Clean power installations hampered by supply and trade issues cool in Q3 of 2022
Energize Weekly, November 9, 2022
Wind, solar and storage installations for the third quarter of 2022 were the lowest in three years as developers struggled with supply chain and trade restrictions, according to a market report from the American Clean Power Association (ACP).
A total of 3.4 gigawatts (GW) of new capacity came online in the quarter, down 22 percent from the same period in 2021. That brought total 2022 installations to 14.2 GW – an 18 percent decline compared to the same period in 2021.
The projects for the year represent $4.6 billion in investment, the ACP, an industry trade group, said.
“Difficulty sourcing solar panels and supply chain constraints have proved to be major barriers for projects. Interconnection challenges and the previous phase-down schedule of the production tax credit (PTC) are at work, as well,” the association said.
Two laws limiting access to solar panels from areas know to use forced labor – the Withhold Release Order and Uyghur Forced Labor Prevention Act – has “effectively removed a significant supply from the U.S. market,” the report said.
The PTC, which provides a tax credit based on the amount of electricity a wind project generates, was phased out in 2021, but restored in 2022 under the Inflation Reduction Act.
There were 60 utility-scale projects in 19 states brought online in the third quarter of 2022. California was home to more than 40 percent of the new capacity – 1.4 GW – followed by Texas with 1.2 GW.
Solar projects dominated with nearly 1.9 GW of capacity in the quarter, followed by battery storage with 1.2 GW, marking the second strongest quarterly performance ever for storage. Only two new wind projects with a total capacity of 356 megawatts were commissioned in the quarter.
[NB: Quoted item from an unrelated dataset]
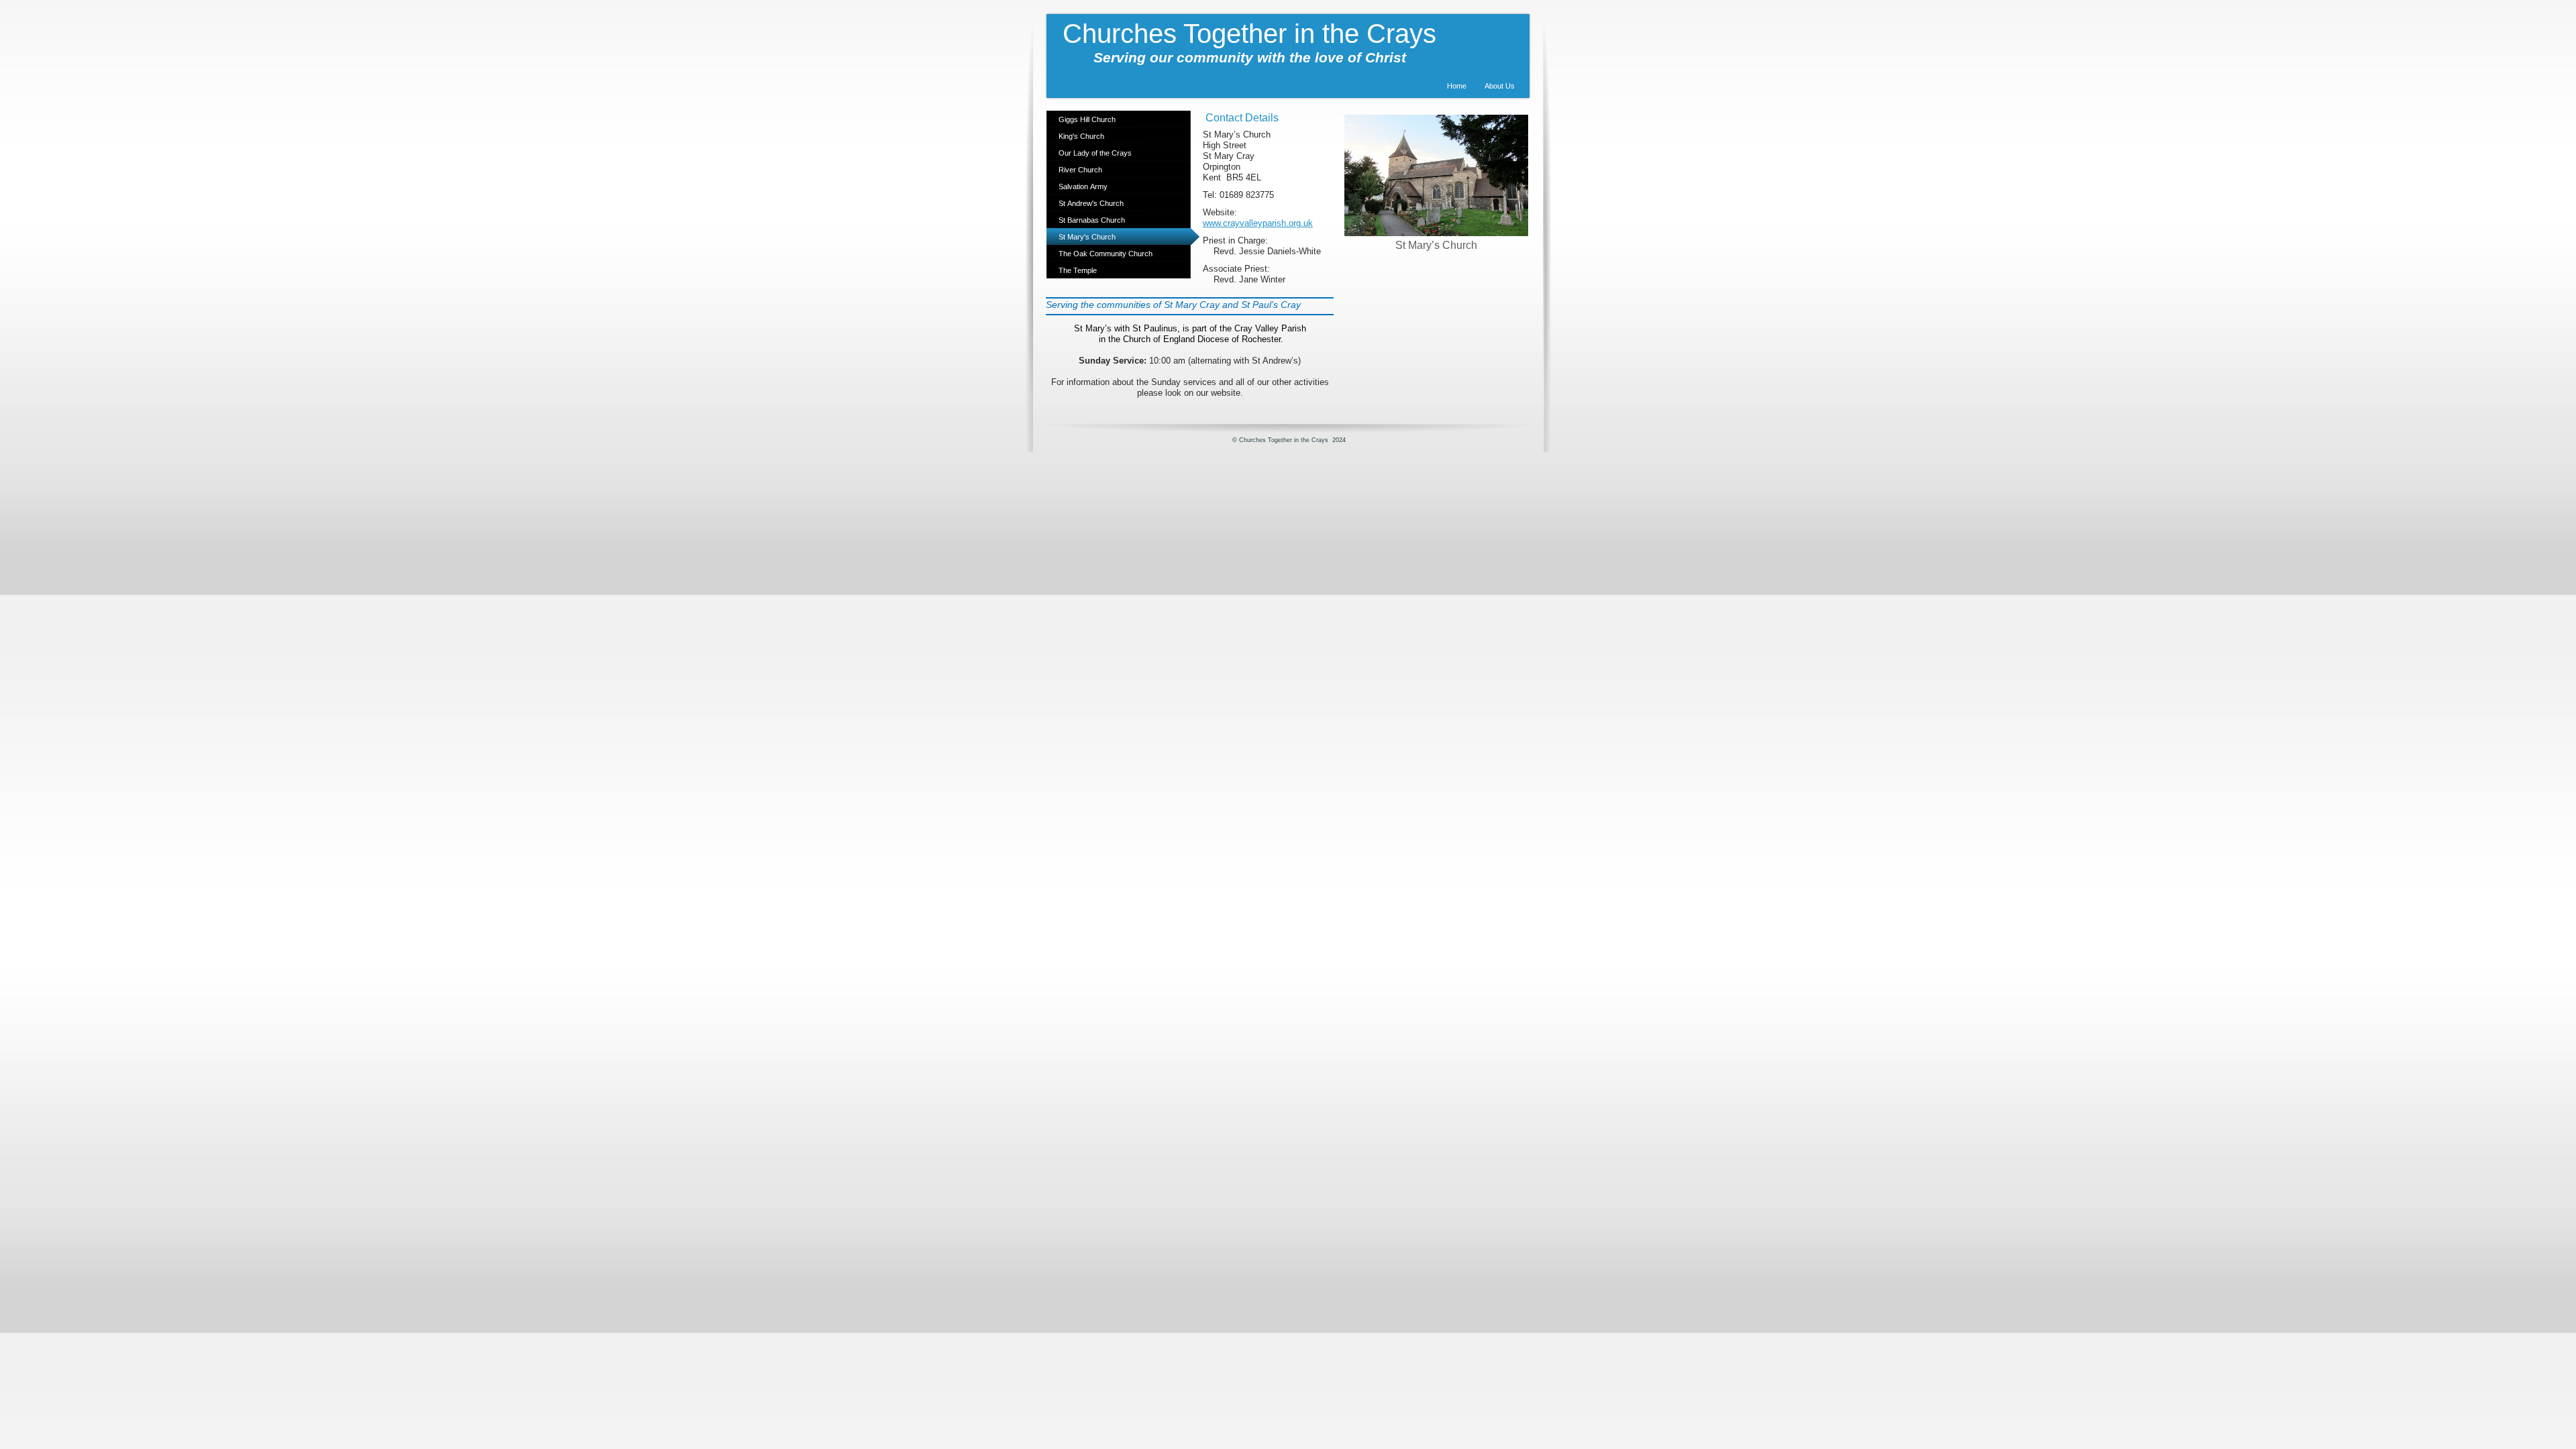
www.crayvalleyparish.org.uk (1258, 223)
There are 39 GW of installations under construction in the project pipeline and 93 GW in advanced development stages, the ACP said.
This also represents a slowdown as the pipeline grew by just 3 percent to 4 percent in the first and second quarters of 2022 compared to the 12 percent quarterly growth in 2021.
Texas projects account for almost a fifth the pipeline, with 23.8 GW of installations. California is second with 12.8 GW of projects in development.
Solar projects make up 59 percent of the pipeline. Land-based wind accounts for 17 percent the developing capacity and offshore wind another 13 percent. Battery storage the remaining 11 percent.
Activity in Power Purchase Agreements (PPAs), long-term contracts to purchase electricity from projects, also slowed in the third quarter as developers and purchasers announced 7.2 GW of new PPAs in the quarter, down 31 percent compared to the same period last year. For the year, new PPAs are only 3 percent down year-over-year thanks to a high announcement volume last quarter.
Utilities were the purchasers for about 25 percent of all PPAs announced this quarter, while commercial and industrial customers account for 43 percent of the agreements. State governments and undisclosed purchasers made up the remaining 32 percent of announced PPA capacity.